[Dataset items]
========
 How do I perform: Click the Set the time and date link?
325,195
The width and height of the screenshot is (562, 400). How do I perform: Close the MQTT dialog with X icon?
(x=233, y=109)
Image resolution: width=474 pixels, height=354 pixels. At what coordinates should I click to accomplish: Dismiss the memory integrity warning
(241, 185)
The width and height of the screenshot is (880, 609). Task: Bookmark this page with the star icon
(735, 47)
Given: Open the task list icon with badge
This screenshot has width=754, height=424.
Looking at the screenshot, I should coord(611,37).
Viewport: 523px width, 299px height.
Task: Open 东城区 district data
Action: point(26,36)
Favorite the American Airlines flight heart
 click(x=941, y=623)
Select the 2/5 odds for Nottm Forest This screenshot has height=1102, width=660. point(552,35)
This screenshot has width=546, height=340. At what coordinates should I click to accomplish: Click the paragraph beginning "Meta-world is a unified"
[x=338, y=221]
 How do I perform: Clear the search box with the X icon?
========
# Prompt
Please repeat the part of the listing that opens with the line containing "Select the 2/5" and runs through the end of the listing, with both ends included.

# Task answer
Select the 2/5 odds for Nottm Forest This screenshot has height=1102, width=660. point(552,35)
This screenshot has width=546, height=340. At what coordinates should I click to accomplish: Click the paragraph beginning "Meta-world is a unified"
[x=338, y=221]
 How do I perform: Clear the search box with the X icon?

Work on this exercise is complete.